> **Records for this task**:
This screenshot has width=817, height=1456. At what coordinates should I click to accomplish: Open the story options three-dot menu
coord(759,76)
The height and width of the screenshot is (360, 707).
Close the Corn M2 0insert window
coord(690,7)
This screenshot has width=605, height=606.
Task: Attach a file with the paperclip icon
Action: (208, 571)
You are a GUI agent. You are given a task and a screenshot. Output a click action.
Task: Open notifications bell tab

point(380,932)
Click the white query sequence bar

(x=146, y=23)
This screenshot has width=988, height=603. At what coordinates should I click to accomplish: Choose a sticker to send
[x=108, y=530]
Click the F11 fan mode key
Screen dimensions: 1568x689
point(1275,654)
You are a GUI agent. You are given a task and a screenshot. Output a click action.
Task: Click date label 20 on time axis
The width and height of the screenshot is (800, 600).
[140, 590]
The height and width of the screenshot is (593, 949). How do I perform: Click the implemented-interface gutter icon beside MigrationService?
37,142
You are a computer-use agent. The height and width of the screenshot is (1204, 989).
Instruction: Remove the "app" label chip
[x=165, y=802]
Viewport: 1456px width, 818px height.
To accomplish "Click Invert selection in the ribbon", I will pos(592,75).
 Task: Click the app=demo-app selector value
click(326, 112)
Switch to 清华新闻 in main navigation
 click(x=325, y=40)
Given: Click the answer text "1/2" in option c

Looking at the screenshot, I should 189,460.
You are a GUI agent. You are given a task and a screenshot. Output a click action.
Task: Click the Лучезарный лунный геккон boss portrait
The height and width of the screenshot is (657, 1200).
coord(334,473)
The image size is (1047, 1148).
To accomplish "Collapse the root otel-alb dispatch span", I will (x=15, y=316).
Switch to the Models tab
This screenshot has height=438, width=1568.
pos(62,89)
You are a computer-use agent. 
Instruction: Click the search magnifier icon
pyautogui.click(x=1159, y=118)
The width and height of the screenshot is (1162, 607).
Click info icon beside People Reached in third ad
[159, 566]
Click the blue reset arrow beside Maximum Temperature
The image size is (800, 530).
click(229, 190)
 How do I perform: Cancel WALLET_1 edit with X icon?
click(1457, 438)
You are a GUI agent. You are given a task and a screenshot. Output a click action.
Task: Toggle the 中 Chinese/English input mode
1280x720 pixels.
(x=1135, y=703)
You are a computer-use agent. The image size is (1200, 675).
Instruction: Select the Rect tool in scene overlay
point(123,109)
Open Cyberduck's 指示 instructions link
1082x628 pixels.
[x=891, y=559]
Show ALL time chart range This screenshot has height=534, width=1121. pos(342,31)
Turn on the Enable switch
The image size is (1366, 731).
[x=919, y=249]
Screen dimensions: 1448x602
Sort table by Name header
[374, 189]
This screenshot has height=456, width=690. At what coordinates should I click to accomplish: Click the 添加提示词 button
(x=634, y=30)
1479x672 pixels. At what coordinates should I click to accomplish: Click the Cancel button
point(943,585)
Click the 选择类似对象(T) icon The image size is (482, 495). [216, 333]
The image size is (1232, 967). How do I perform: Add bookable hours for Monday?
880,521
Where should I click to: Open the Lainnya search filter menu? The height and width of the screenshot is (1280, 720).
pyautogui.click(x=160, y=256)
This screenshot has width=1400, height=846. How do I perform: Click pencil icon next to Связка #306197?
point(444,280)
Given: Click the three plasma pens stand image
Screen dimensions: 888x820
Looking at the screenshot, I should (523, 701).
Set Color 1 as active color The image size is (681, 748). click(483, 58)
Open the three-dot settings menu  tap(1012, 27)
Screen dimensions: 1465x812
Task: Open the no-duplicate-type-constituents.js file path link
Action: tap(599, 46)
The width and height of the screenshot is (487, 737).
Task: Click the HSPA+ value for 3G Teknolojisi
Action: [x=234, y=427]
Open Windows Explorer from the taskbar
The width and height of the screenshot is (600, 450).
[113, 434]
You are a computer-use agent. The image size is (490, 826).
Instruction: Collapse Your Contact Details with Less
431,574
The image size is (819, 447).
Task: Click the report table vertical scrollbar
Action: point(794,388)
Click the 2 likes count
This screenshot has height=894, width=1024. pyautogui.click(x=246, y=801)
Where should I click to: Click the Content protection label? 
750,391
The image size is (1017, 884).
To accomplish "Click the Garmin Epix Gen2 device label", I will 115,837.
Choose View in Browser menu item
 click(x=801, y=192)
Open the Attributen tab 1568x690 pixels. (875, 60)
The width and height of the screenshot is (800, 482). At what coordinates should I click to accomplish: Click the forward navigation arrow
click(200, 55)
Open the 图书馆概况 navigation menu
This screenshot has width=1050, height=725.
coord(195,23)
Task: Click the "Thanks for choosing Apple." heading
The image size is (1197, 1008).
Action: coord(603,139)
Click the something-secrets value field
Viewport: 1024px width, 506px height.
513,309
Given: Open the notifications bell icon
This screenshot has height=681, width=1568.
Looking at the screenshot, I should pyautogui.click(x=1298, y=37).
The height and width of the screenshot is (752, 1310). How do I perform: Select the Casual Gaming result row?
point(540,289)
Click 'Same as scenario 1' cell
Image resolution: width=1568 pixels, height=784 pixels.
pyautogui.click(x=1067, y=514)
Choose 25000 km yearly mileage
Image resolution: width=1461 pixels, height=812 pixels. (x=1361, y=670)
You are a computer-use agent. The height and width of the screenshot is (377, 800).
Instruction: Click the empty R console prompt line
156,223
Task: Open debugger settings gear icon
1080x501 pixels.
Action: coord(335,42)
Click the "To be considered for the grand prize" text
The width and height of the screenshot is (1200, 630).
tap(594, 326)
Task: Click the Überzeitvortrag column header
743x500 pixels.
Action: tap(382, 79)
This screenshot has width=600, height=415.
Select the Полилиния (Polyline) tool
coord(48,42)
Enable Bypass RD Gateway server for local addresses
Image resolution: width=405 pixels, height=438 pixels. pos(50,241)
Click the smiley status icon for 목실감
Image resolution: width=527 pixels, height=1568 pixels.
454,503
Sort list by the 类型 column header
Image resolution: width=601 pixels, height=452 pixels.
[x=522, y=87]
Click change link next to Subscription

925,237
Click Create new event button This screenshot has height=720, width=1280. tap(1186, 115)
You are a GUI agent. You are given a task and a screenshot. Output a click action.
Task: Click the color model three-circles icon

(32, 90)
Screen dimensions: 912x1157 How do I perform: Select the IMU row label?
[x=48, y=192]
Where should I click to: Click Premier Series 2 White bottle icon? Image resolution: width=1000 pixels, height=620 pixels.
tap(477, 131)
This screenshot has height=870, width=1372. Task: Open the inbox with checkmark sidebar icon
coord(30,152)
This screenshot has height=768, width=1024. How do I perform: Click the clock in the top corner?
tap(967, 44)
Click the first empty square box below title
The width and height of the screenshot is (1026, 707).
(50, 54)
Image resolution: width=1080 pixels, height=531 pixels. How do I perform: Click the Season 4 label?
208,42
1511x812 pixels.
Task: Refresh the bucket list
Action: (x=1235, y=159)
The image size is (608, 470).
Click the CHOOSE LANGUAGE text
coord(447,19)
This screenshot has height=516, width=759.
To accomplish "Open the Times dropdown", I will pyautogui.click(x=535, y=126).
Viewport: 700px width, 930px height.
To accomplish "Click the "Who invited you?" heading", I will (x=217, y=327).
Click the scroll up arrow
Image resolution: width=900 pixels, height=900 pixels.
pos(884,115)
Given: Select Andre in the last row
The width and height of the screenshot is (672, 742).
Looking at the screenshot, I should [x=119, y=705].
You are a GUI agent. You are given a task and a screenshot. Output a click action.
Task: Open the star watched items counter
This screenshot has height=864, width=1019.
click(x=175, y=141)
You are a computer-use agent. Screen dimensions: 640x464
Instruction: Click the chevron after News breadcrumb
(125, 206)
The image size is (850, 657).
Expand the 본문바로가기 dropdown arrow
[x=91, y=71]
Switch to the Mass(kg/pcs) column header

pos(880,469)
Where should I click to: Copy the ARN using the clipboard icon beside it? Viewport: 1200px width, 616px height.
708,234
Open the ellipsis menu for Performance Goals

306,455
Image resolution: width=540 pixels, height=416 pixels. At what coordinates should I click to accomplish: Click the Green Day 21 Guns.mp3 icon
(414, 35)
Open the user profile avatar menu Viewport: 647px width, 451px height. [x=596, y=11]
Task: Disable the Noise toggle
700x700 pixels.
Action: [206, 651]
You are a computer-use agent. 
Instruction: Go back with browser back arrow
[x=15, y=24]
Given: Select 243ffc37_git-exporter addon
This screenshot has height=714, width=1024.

> **Work instruction**: Copy out the lines above exactly, beginning at the one that contains "Click the CHOOSE LANGUAGE text" and ending at the one that contains "Task: Disable the Noise toggle".

> **Task output**:
Click the CHOOSE LANGUAGE text
coord(447,19)
This screenshot has height=516, width=759.
To accomplish "Open the Times dropdown", I will pyautogui.click(x=535, y=126).
Viewport: 700px width, 930px height.
To accomplish "Click the "Who invited you?" heading", I will (x=217, y=327).
Click the scroll up arrow
Image resolution: width=900 pixels, height=900 pixels.
pos(884,115)
Given: Select Andre in the last row
The width and height of the screenshot is (672, 742).
Looking at the screenshot, I should [x=119, y=705].
You are a GUI agent. You are given a task and a screenshot. Output a click action.
Task: Open the star watched items counter
This screenshot has height=864, width=1019.
click(x=175, y=141)
You are a computer-use agent. Screen dimensions: 640x464
Instruction: Click the chevron after News breadcrumb
(125, 206)
The image size is (850, 657).
Expand the 본문바로가기 dropdown arrow
[x=91, y=71]
Switch to the Mass(kg/pcs) column header

pos(880,469)
Where should I click to: Copy the ARN using the clipboard icon beside it? Viewport: 1200px width, 616px height.
708,234
Open the ellipsis menu for Performance Goals

306,455
Image resolution: width=540 pixels, height=416 pixels. At what coordinates should I click to accomplish: Click the Green Day 21 Guns.mp3 icon
(414, 35)
Open the user profile avatar menu Viewport: 647px width, 451px height. [x=596, y=11]
Task: Disable the Noise toggle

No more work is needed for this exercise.